- _About this exercise_
Repeat the lines of the data that follow, please, starting at the first and stopping after the one with "Task: Select the model.yaml tab".

(Data for this exercise)

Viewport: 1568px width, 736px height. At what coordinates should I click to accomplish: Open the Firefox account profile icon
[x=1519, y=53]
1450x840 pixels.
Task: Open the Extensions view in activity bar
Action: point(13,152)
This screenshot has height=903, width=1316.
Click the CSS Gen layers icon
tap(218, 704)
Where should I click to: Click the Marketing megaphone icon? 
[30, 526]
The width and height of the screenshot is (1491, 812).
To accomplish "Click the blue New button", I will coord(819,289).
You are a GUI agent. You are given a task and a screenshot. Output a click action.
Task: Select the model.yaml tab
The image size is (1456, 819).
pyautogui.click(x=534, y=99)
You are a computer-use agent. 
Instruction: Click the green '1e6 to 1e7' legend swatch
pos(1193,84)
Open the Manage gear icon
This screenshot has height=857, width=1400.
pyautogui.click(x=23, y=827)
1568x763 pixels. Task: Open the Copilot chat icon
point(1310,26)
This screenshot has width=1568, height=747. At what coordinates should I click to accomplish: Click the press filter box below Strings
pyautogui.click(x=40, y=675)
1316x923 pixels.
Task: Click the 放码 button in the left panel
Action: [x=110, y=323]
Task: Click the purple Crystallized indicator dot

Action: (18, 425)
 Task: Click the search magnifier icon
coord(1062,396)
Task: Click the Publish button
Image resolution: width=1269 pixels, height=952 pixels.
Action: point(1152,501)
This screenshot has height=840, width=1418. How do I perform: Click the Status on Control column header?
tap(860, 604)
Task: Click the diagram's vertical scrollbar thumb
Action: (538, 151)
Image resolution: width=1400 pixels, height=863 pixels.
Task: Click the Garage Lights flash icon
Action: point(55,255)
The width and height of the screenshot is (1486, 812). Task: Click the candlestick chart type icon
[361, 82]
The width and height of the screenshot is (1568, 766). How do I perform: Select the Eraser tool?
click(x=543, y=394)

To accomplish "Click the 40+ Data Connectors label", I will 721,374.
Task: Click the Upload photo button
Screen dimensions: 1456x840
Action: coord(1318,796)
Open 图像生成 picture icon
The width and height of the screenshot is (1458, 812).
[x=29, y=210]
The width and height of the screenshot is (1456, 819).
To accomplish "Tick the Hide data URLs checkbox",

(End Data for this exercise)

- _Exercise result_
Viewport: 1568px width, 736px height. At what coordinates should I click to accomplish: Open the Firefox account profile icon
[x=1519, y=53]
1450x840 pixels.
Task: Open the Extensions view in activity bar
Action: point(13,152)
This screenshot has height=903, width=1316.
Click the CSS Gen layers icon
tap(218, 704)
Where should I click to: Click the Marketing megaphone icon? 
[30, 526]
The width and height of the screenshot is (1491, 812).
To accomplish "Click the blue New button", I will coord(819,289).
You are a GUI agent. You are given a task and a screenshot. Output a click action.
Task: Select the model.yaml tab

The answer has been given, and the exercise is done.